After you load the form, you can use the Button::Load method to add the button to the form as follows:

gsForm.Button.Load "ButtonExit", _175,75,180,125,"Exit the form", TRUE

This method creates a button (with the object name ButtonExit) that says Exit the form. The button, which is 180 pixels wide and 125 pixels high, appears 175 pixels from the left edge of the form and 75 pixels from the top. The last parameter makes the button visible when the form is on screen. When a user clicks the button, the script passes the object name to the event handler to identify which button the user clicked. Because this form has only one button, you don't have to worry about which button the user clicked. However, if the form had multiple buttons, identifying which button the user clicked would be crucial.

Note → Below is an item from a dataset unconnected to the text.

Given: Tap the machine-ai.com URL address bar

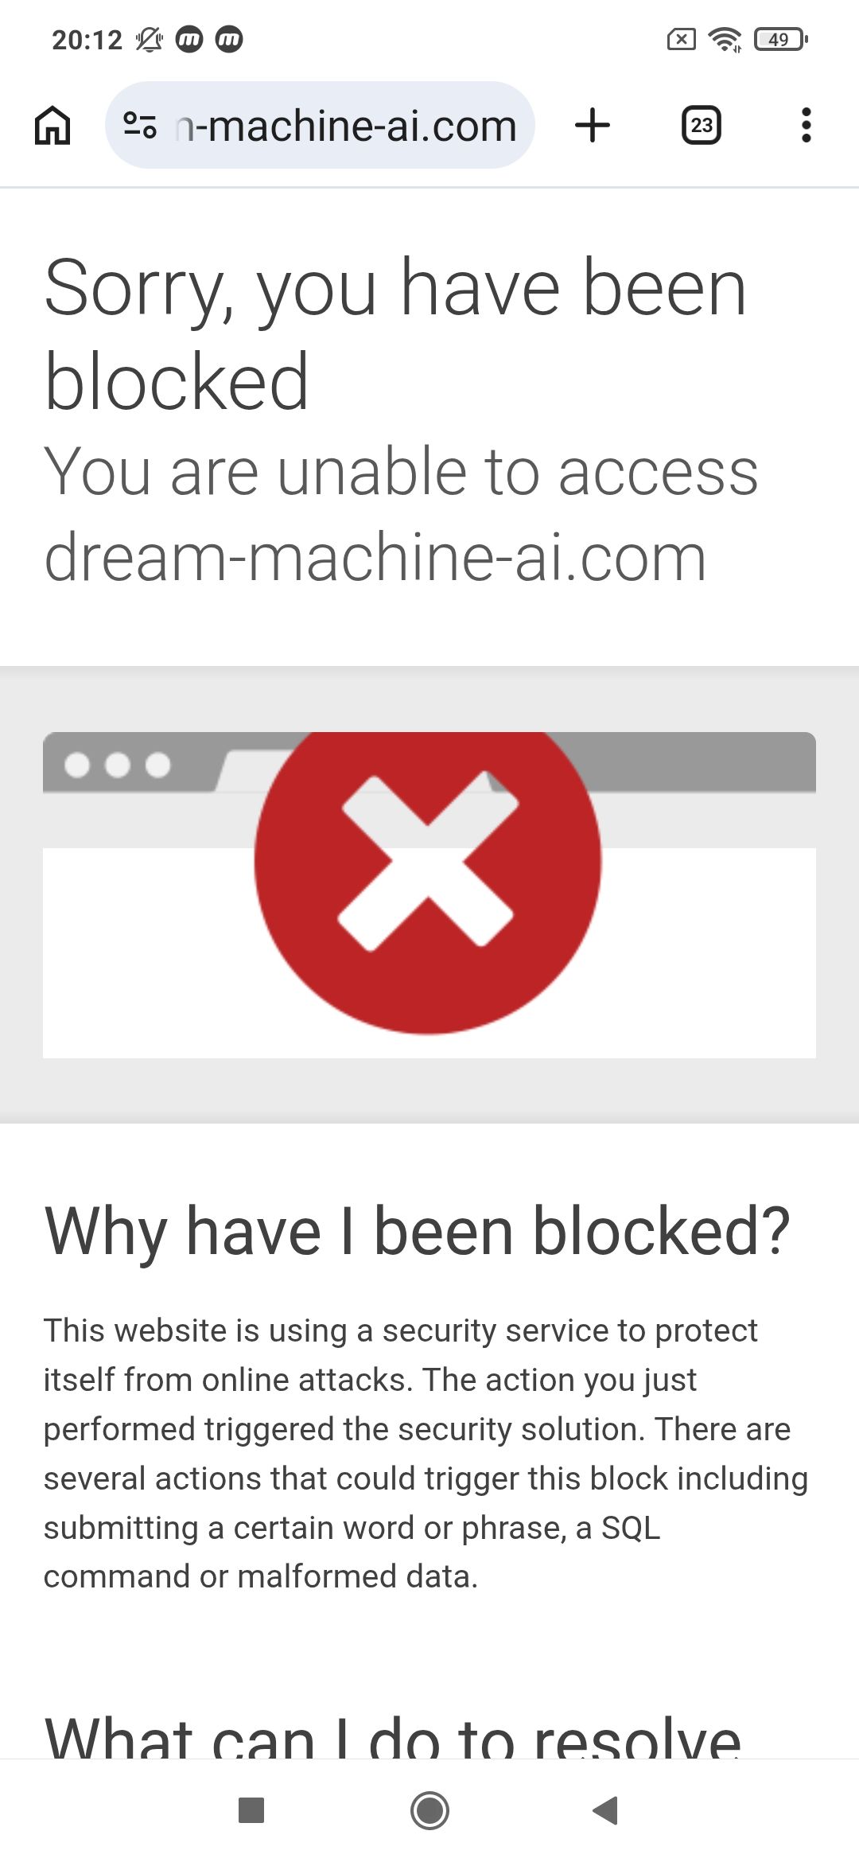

Next, you can make the form visible and use GooeyScript's Form::Pause method to halt execution of the script until an event calls the Form::UnPause method. At this point in the script, you define an event handler to trap the Form::ButtonClick event that GooeyScript sends. Although this event takes a parameter (i.e., the button name), you don't use it in the script. When a user clicks the button, the event handler simply calls the Form::UnPause method so that the main body of the script can continue to execute. The subprocedure that calls Form::UnPause is

Sub gsForm_ButtonClick _(strButtonName)gsForm.UnPauseEnd Sub

After the script calls the Form::Pause method, you insert the remaining commands (e.g., Form::Unload) that must execute to close the script and remove all instances of the GooeyScript form objects.

Expanding on GooeyScript
You now know how to use GooeyScript's basic features to easily create forms. In my next column, I'll describe how you can use GooeyScript to create other useful components such as custom backgrounds and progress bars and introduce you to another useful ActiveX control.